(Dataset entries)
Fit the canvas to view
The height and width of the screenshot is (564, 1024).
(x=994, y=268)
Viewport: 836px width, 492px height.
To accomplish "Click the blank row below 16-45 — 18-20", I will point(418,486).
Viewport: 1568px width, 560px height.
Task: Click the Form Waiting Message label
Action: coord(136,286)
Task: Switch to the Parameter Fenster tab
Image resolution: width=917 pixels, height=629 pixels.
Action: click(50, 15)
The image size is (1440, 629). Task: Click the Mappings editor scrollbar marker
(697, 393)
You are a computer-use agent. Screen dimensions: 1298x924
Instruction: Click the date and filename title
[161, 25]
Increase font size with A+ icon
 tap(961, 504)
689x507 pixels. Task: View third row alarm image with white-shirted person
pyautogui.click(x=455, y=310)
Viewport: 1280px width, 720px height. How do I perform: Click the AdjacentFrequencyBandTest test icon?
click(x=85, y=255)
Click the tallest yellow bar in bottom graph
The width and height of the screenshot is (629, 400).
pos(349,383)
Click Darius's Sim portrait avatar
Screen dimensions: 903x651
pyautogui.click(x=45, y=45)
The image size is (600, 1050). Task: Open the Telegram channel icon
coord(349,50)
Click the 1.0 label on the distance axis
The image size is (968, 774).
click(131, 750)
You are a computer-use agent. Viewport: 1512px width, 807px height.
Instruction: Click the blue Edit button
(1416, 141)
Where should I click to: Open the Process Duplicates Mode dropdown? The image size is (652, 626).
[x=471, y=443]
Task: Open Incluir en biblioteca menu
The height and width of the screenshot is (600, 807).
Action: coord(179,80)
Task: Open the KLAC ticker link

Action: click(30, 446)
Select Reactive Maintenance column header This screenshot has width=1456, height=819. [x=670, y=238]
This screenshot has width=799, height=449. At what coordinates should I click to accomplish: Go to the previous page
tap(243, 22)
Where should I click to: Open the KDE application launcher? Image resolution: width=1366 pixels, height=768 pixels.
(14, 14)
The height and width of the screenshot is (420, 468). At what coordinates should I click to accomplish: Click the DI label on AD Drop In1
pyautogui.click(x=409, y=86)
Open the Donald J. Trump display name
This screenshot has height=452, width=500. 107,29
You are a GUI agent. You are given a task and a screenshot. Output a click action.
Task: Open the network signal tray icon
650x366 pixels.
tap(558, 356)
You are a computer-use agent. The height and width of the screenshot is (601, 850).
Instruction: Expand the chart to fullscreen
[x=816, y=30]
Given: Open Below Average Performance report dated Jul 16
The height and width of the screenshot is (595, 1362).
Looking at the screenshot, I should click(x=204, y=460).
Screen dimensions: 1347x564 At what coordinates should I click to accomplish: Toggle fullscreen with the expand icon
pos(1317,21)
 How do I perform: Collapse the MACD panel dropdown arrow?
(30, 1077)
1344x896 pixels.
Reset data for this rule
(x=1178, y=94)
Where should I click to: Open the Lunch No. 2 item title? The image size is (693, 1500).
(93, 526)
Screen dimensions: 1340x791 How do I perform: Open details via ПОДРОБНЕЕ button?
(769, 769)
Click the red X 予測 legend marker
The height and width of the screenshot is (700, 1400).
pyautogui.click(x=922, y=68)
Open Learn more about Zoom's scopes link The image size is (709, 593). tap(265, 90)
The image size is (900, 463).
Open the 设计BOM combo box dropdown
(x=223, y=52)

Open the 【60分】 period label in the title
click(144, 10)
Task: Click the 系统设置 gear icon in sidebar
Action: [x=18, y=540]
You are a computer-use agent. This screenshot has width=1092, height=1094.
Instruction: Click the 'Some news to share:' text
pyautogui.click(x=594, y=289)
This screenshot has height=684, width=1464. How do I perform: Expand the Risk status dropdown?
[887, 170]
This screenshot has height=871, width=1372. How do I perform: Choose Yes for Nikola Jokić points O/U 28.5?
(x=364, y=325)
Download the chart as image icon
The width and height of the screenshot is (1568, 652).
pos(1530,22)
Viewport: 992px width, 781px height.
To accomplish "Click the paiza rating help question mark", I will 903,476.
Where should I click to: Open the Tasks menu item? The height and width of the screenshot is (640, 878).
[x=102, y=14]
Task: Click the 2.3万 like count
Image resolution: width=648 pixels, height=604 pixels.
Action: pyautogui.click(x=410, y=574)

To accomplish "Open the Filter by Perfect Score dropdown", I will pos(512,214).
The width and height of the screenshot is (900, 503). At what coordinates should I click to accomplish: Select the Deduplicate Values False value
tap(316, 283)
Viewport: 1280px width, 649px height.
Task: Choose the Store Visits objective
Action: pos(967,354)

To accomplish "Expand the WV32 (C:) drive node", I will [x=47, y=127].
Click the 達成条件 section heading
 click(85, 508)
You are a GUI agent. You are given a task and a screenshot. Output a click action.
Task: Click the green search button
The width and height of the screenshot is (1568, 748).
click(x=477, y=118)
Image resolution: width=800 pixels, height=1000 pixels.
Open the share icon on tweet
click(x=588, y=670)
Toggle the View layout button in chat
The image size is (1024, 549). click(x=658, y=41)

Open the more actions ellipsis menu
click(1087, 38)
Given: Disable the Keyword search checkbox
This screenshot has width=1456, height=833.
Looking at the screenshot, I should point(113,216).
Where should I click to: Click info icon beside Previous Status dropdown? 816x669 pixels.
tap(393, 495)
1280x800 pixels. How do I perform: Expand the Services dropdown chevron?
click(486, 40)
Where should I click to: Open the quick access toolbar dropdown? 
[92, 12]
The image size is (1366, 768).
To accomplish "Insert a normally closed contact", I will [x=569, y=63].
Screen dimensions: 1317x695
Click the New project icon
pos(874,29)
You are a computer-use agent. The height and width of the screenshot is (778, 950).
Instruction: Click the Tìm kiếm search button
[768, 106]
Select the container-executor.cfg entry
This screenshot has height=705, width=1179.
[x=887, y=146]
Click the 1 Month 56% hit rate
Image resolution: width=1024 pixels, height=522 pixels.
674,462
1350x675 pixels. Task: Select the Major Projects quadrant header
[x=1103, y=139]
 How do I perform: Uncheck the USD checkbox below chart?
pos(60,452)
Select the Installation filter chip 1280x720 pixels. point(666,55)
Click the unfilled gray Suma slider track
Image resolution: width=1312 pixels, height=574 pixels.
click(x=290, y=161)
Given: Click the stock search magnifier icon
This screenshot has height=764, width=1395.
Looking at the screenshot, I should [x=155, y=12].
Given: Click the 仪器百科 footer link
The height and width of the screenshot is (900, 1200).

◆ **WORK ORDER**: Report the number of lines above containing the word "agent", with no other text.

◆ **SOLVED PROBLEM**: 7